I thought this was a tag sale, estate sale, now they are going to bids. it's funny and sometimes bittersweet how the internet has changed buying and selling. twenty some years ago she would have put that 1952 ha ha, bike in the tag sale with a 300 dollar price tag, and been smiling big when someone rolled it out of the garage


----------



## ZE52414

this thing is going to go crazy so why waste time...


----------



## BatWaves

Maskadeo said:


> Since they’re in Iowa, might as well give Jennifer this guy’s number...View attachment 976844



I think that’s the worst idea I’ve heard all day.


----------



## slick

You schwinn guys are nuts. 4k? I see $2800 max. Sure it's a great bike, nice paint, but....


----------



## oldmtrcyc

Wow, small world.  My first job after graduating from U of Iowa  in 1988 was in Muscatine, at the HON Co.  I spent three years there.  It was in Muscatine where I started collecting bicycles.  A lozier-yost hard tire safety was my first score for $100.  I wish I woulda known about this motorbike! A good time to go back and visit!


----------



## markivpedalpusher

$3,500-$5,500 ALL day long for a NICE complete example color/year as long as there is no funny business old fauxing etc. IF you want something nice your gonna have to pay I don't care what make/model - my .02 cents


----------



## mr.cycleplane

markivpedalpusher said:


> $3,500-$5,500 ALL day long for a NICE complete example color/year as long as there is no funny business old fauxing etc. IF you want something nice your gonna have to pay I don't care what make/model - my .02 cents




here is a guy who is on the clue bus! accurate assessment of bike's value-what you can expect to pay for a very nice 'un-molested' bike!
btw-with todays inflation the .02 cent opinion is up to about $5.37......but .02 cents sounds better!


----------



## stoney

Euphman06 said:


> Starting bid is 4k.....what if no one bids at that. I'd want to go to an auction thinking of getting a deal and not having to start bidding at high end.

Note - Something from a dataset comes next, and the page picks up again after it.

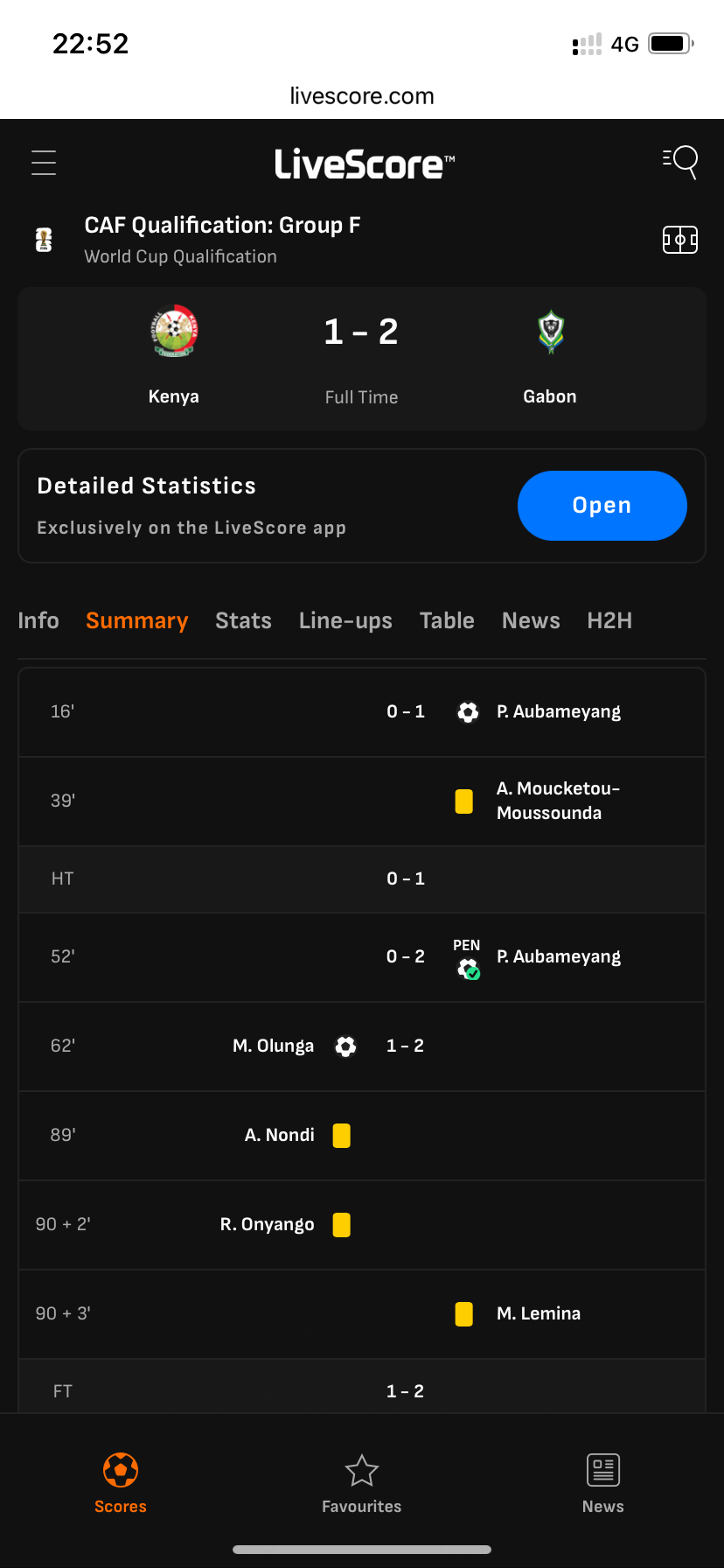Open CAF Qualification: Group F link
This screenshot has height=1568, width=724.
point(222,225)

I get it. My thought is anytime you open up and auction to the world on a great item, in this case Motorbike, there probably won't be a real deal money wise but a great uncirculated bike. Again, my thoughts.


----------



## ZE52414

I think it will all depend on how big of a hole they drilled in the tank to accommodate the modern light switch. 

I think the downfall on this entire situation is that it went from a tag sale to a auction, but since they aren’t auctioneers its going to a silent bid/sealed bid. So basically the guy who comes in first might end up paying twice as much than the guy in second. To me that’s not entirely fair but it is what it is.


----------



## detroitbike

She should consign it to the Copake auction. Better exposure, more money.


----------



## detroitbike

I'm sure everyone on here who inquired got the 'Letter' about the bike....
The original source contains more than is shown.